My vibe engineering process and stack
What I use to write and review code
Yes, vibe engineering.
You might be familiar with the term “vibe coding”. I don’t prefer using it unless you are building a simple frontend on Lovable.
So what is the actual difference between the two?
Vibe coding
Instruct the end goal of an app
Iterate on design decisions
Verify if it works
Deploy
Vibe engineering
Instruct the problem we are trying to solve, whether a business problem or a bug
Read and iterate on the architecture of the code with plans
Read and execute the plans
Read code and debug
Rinse and repeat
Reading.
Read the code. Most non-technical people who are amazed by vibe coding rarely read the code AI puts out. It might be boring or it might already work fine.

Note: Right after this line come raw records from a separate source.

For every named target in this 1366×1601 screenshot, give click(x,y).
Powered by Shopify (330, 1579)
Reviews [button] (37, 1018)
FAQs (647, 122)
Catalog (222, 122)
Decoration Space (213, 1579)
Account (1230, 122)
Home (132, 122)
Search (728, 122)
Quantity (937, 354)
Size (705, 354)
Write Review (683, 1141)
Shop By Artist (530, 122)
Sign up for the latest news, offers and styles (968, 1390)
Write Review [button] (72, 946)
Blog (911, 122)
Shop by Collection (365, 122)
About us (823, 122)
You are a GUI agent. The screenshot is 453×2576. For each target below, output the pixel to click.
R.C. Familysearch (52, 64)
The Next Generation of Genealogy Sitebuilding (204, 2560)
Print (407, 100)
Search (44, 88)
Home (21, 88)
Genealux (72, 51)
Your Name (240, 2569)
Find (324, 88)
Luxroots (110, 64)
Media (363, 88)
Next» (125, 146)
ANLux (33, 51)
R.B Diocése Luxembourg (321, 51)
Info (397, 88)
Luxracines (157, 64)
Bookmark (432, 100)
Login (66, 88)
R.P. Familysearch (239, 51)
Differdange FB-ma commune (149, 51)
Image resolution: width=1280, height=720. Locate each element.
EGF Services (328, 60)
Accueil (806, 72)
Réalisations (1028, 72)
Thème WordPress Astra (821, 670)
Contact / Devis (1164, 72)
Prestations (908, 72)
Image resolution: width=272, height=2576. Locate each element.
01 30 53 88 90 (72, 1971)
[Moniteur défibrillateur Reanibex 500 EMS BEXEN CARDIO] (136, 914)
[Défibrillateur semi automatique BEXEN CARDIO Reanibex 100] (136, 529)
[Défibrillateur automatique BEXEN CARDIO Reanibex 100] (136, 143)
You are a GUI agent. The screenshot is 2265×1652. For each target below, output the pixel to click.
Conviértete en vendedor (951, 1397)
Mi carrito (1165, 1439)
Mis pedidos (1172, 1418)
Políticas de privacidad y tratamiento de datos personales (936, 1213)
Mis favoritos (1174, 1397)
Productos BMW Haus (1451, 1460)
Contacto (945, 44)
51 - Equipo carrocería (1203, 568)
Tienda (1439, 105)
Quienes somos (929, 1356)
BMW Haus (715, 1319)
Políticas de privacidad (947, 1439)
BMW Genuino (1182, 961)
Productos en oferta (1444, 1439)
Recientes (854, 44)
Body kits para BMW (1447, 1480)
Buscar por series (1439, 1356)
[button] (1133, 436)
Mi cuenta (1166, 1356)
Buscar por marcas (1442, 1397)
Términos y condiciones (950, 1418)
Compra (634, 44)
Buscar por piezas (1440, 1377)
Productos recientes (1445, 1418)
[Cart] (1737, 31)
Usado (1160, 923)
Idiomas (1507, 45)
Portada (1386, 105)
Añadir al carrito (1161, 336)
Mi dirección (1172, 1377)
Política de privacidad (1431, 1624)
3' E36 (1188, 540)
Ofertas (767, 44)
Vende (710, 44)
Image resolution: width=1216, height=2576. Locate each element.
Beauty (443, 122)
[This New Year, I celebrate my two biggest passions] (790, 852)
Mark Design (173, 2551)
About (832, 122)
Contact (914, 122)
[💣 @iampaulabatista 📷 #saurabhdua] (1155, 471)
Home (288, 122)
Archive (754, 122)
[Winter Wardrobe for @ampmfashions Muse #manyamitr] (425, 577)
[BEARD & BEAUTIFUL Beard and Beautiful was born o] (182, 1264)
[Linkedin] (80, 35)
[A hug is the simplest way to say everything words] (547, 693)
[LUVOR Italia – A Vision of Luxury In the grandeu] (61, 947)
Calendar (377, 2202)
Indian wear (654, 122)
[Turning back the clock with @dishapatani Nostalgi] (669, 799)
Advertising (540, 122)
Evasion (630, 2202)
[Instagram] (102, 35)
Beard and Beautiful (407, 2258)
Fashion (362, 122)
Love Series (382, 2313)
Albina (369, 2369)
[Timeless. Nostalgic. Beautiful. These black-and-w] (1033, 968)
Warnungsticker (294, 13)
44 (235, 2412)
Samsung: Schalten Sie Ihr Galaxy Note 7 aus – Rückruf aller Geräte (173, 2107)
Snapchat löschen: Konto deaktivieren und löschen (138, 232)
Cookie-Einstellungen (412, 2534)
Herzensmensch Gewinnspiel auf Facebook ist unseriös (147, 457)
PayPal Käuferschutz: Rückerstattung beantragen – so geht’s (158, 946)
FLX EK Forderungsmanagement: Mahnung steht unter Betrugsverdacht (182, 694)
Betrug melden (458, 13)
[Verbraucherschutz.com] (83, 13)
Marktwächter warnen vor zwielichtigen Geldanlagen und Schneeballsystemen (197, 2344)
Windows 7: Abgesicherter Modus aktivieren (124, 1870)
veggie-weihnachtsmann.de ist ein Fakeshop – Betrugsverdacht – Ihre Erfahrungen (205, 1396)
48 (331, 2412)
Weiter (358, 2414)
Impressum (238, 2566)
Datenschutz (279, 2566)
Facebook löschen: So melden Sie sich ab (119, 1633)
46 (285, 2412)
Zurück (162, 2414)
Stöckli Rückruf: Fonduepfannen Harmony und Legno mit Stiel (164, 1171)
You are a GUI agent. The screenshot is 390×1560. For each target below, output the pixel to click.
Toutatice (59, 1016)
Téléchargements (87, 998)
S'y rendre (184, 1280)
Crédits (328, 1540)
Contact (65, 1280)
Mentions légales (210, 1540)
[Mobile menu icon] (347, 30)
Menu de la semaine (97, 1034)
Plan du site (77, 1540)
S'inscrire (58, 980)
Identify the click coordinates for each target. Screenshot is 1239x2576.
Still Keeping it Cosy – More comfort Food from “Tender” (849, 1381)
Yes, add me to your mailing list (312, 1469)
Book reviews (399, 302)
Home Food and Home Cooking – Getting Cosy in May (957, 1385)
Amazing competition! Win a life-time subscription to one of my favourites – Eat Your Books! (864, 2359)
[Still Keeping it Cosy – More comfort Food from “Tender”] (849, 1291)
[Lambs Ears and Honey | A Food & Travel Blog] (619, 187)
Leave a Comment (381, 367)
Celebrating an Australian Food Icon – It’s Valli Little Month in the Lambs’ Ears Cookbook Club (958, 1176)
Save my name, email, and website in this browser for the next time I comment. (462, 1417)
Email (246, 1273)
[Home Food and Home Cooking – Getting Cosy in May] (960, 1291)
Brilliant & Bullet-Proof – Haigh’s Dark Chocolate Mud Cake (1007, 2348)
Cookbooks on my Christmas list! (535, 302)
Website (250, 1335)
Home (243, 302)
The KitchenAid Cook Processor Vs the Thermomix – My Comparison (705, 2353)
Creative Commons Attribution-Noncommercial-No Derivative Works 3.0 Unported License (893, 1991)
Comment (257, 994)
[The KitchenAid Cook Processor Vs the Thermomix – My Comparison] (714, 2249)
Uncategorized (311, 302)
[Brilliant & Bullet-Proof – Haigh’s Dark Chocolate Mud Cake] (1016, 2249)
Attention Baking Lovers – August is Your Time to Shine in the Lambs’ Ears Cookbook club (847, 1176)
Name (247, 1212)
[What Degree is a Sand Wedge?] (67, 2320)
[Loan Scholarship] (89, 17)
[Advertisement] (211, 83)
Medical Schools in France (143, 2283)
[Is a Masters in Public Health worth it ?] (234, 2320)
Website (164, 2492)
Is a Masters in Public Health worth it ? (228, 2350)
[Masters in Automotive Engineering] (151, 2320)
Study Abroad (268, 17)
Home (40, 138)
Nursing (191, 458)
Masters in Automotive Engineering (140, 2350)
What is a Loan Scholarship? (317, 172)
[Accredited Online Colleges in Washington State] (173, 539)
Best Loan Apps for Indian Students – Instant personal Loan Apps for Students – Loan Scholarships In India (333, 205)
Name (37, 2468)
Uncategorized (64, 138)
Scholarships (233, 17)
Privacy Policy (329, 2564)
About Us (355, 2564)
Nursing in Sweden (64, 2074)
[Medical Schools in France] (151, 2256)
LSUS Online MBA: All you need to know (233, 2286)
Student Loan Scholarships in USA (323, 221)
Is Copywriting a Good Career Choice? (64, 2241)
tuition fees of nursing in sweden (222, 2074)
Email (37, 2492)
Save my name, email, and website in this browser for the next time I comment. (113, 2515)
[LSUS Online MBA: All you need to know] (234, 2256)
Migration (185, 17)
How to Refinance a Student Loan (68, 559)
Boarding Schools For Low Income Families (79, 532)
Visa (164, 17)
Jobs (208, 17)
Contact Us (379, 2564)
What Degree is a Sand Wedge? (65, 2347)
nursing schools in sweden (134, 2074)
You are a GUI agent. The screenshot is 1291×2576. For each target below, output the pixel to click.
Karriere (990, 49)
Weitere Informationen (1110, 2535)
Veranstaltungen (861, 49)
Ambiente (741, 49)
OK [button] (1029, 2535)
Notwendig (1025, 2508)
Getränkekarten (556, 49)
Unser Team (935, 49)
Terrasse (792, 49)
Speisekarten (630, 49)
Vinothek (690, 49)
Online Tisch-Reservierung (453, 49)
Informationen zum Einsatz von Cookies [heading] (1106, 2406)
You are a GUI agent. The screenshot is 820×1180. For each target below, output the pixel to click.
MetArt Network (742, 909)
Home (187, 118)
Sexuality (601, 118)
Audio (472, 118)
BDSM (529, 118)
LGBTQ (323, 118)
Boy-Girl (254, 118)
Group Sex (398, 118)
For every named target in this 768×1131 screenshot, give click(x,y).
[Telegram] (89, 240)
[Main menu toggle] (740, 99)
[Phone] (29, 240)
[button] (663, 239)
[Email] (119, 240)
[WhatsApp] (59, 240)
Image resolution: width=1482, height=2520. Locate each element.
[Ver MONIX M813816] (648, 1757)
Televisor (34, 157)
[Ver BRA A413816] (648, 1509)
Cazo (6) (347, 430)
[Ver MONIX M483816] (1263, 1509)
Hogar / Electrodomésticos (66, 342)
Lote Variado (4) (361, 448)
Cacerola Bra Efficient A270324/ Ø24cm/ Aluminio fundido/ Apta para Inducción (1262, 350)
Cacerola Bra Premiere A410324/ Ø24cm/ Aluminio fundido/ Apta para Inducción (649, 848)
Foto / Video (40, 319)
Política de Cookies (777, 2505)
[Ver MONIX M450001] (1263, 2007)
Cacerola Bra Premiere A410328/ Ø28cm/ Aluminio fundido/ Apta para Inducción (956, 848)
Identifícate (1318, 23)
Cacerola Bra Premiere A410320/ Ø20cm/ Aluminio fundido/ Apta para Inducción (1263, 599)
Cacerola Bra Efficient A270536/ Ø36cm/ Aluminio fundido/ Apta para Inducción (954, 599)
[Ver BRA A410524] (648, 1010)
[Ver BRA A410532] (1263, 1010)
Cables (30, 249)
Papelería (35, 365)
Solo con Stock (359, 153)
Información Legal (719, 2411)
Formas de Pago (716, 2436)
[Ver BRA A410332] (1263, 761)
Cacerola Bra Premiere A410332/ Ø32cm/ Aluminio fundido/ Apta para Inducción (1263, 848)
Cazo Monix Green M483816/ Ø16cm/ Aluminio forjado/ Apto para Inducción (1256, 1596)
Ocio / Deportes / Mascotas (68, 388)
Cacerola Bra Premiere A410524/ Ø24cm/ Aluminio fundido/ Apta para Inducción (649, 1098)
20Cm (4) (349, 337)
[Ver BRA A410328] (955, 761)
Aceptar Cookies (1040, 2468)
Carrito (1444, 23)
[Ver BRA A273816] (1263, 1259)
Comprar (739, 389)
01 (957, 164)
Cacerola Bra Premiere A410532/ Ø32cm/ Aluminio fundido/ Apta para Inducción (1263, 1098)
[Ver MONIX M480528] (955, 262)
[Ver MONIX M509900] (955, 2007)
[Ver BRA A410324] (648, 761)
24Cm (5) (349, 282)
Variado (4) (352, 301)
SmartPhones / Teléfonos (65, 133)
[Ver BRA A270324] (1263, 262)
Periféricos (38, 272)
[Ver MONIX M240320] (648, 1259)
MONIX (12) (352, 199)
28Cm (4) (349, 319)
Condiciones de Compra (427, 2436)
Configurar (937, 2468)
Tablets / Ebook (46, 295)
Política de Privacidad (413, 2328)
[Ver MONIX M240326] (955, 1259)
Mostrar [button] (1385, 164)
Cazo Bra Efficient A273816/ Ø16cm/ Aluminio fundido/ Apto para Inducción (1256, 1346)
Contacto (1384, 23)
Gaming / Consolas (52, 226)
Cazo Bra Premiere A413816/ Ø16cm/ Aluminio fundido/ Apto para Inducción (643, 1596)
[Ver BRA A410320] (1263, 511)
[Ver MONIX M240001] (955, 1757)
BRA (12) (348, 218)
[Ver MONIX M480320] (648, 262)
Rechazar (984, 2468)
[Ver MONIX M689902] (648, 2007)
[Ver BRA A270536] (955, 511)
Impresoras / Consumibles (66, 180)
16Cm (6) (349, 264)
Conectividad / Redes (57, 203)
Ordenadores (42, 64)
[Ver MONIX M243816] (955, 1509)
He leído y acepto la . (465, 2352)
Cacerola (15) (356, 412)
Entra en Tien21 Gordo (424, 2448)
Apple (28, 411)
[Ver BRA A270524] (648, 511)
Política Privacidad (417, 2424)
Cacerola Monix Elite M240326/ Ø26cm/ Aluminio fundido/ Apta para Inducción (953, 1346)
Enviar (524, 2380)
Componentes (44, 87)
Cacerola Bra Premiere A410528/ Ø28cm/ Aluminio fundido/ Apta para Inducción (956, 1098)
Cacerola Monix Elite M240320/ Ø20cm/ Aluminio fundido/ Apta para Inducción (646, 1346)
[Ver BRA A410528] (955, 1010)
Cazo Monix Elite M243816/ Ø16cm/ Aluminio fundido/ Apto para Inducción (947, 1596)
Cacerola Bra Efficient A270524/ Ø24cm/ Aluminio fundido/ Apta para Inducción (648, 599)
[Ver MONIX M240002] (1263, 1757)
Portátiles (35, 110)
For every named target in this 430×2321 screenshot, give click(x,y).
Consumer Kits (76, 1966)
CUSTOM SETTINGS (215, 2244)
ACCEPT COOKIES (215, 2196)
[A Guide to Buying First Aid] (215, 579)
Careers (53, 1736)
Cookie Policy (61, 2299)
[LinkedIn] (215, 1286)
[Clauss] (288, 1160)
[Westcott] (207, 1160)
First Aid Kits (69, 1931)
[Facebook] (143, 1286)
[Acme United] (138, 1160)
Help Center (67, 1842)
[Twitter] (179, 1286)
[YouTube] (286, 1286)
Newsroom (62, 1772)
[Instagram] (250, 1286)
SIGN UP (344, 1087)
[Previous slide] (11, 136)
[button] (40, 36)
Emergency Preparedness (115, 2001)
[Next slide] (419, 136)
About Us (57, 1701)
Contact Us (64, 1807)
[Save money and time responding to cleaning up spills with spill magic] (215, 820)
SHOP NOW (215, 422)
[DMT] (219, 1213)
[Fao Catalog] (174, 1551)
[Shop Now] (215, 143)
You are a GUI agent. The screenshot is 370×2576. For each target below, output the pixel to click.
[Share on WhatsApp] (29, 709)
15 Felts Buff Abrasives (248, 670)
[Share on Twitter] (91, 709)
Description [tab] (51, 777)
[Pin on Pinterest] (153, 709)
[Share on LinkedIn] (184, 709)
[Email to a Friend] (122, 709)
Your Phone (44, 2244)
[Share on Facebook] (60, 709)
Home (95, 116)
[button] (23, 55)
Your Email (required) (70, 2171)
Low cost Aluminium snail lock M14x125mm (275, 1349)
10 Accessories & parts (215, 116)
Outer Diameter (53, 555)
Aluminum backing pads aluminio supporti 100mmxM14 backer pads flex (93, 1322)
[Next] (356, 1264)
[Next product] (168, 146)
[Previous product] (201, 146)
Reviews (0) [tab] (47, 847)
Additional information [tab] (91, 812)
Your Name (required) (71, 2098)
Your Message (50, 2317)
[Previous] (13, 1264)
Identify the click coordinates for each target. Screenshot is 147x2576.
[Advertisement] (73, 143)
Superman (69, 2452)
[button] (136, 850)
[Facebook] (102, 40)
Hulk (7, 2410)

However if you don’t read the code AI put out, you are missing out on one important skill.
Architecture.
I believe software and systems architecture is one of the few areas human expertise and heavy work will be required in.
Process
1. Plan
This prompt (by Thariq) is useful in particular to compel Claude into asking detailed, specific questions. It is vital that you instruct the agent to first read the existing code. If you don’t, it might write net new code instead of patching code and keep things simple.
2. Read the actual files
Here is a simplification task. I had to write 3 different functions for tool communication as I have client side tools in this repo.
Go and read the functions of execute() and execute_with_context to see if they can simplified into one interface.
This does not take much technical knowledge, it is almost by instinct that you can understand the difference in between.
If you don’t, Claude is likely to just delete a function that was created due to one specific reason or bug to fix an issue months ago.
Extra tip: Use Codex
For both of the tasks above, use Codex after you use Claude.
Codex will take a longer time however the findings it will find will be
deeper
more technically and specifically explained
This is another way of saying that when you compare the results versus Claude, Claude’s findings almost come across shallow.
Codex, compared to Claude, is adorably honest. You will find cases where Claude will outright lie or leave something out while Codex will insist for certain bugs that it cannot be 100% sure but it is 80% sure.
Try this.
3. Read and execute
Now this is where the systems architecture skill comes into play.
Everybody has a plan until they get punched in the face
Mike Tyson
You do not want to get punched. So it is important that you read the actual plan.
One trick I find simple and useful is to ask the agent to provide the end result and architecture.
4. Read code and debug
Once the plan is executed, before I review and read code, I run this prompt.
The key here is to let the agent know that patching code continuously is worse than solving problems from first principles. Otherwise the agent will default to just patch and patch which will create a mess of a codebase along with many files with dead code.
5. Rinse and repeat
Just repeat the process until you verify the functionality you need.
Another tip is to not only check the new fix or the functionality but also the older ones that were already working.
Code might have changed or refactored which might have caused a regression.